Many of today’s enterprises rely on legacy Java applications to power their businesses, but face an urgent mandate to move to the cloud as quickly as possible to retain competitive market positioning and innovate their businesses. This mandate drives DevOps teams to potentially re-engineer existing applications, which can be a slow and tedious process even in normal times.

However, the COVID-19 pandemic has placed a new urgency on enterprises to modernize those legacy applications via digital transformation and move deeper into the cloud, which may require decompiling existing applications. Figuring out all of the intricacies of that process, in turn, can cause development velocity to decrease.

Menlo Park, California, startup vFunction has emerged from stealth operations with a mission to bring velocity back to the DevOps process with its newly released platform. The company’s goal is to help automate the process of transforming legacy Java applications into cloud-native microservices.

vFunction has an interesting take on that process; the vFunction platform is deployed locally, where the vFunction Java virtual machine (JVM) agent examines legacy applications. Data gathered is then collected on the vFunction server, where software architects can further investigate collected information about the legacy applications, and then begin designing a microservices architecture to modernize the code base.

“Once developers are satisfied with the design, vFunction generates a service specification file, which contains all the information required to create the microservice,” said Moti Rafalin, vFunction CEO and cofounder. “That file is used by our automation engine, which scans the original code and copies the relevant artifacts to create the new service.”

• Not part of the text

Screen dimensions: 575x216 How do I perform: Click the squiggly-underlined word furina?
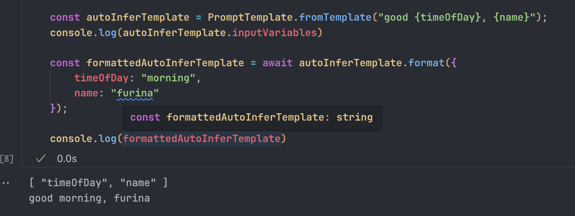(135, 93)

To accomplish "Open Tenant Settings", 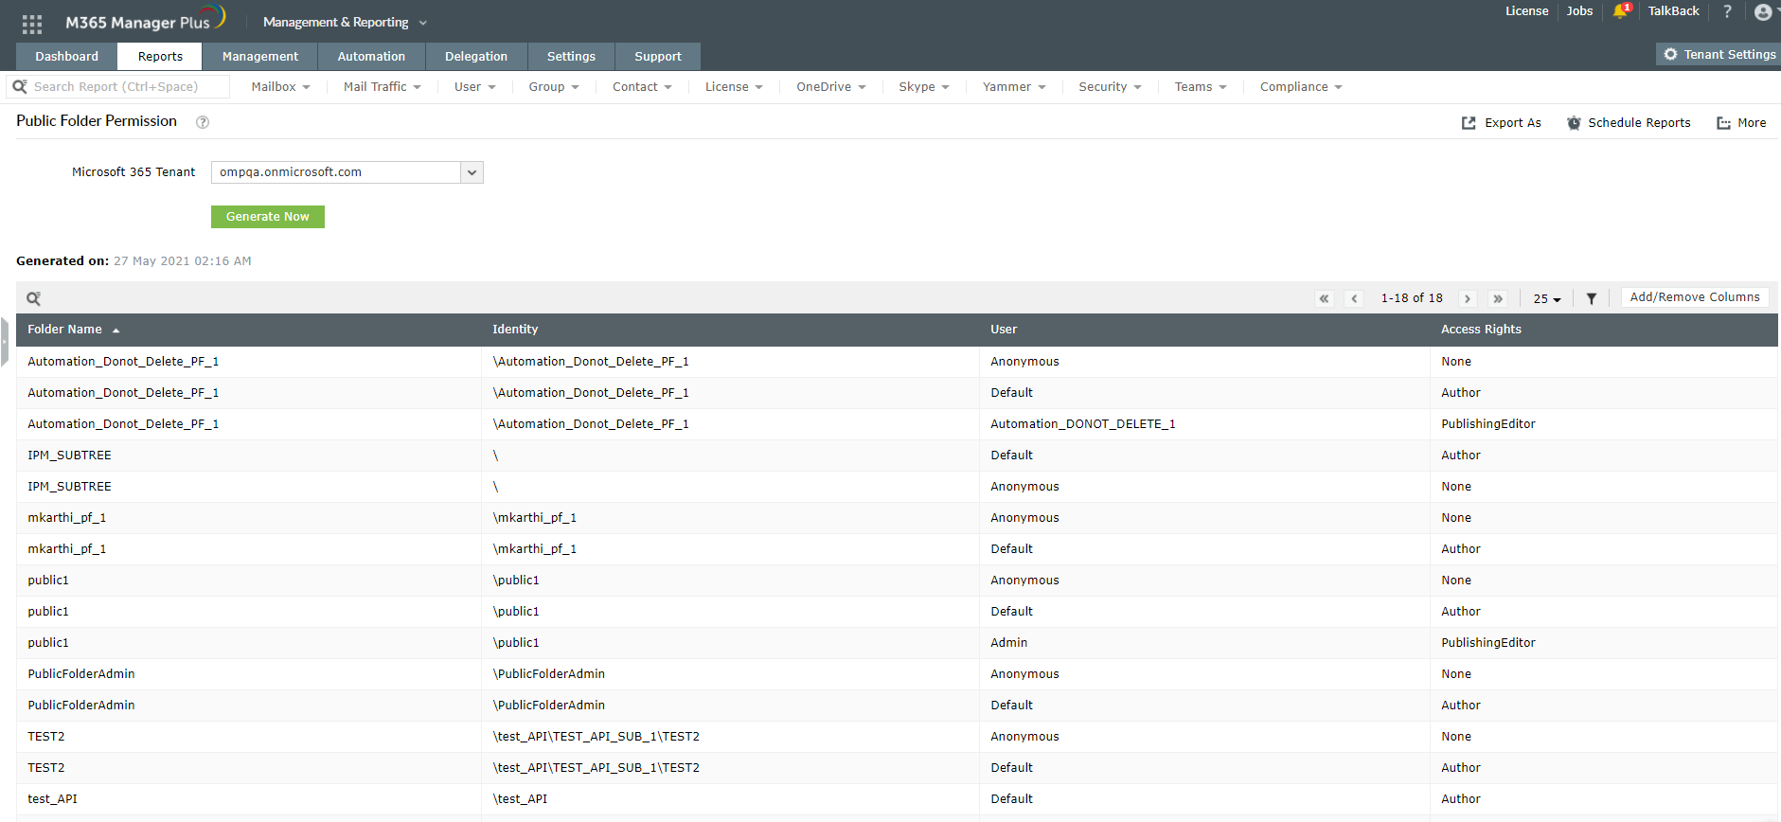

Rafalin said that vFunction leverages supervised learning techniques, graph theory and clustering algorithms to identify dead code and code anomalies that could prevent a clean breakdown, or “decomposition,” of the application.

Ultimately, vFunction has the potential to automate many of the previously manual steps that DevOps engineers used to break monolithic applications into microservices. According to Rafalin, vFunction makes the process as much as 15 times faster, and can achieve somewhere between 80% to 95% automation.

Yet, vFunction is not just a plug-and-play platform that can completely automate the creation of microservices from legacy code; software architects are still a critical part of the process. Developers will want to fine-tune microservices and decide which services to extract as well as what each service contains.

According to Rafalin, the microservices code is copied from the original monolith, and not generated by a machine, meaning that there may still be room for improvement in the code..

Although vFunction could be disruptive to the world of DevOps, there is still plenty for DevOps staffers to do, such as making sure code remains secure, testing, refinement and, of course, overall design of the microservices architecture. vFunction is, most likely, a sign of things to come as enterprises strive to bring more automation into their development processes. Ultimately, the goal is to introduce efficiency and allow DevOps to focus on results, and not the tasks of manually extracting code.

“Unless one modernizes those monolithic applications to be cloud-native, they end up requiring very large machines, and often end up paying more to the cloud providers,” Rafalin said. “Organizations now understand that, if they want the true benefits of the cloud, they need to modernize these apps. And this starts with adopting an architecture that includes microservices, APIs and modern design principles.”

Currently, vFunction is focused solely on Java, which it deems the biggest opportunity today. However, the company has plans to support applications written in various languages in the future.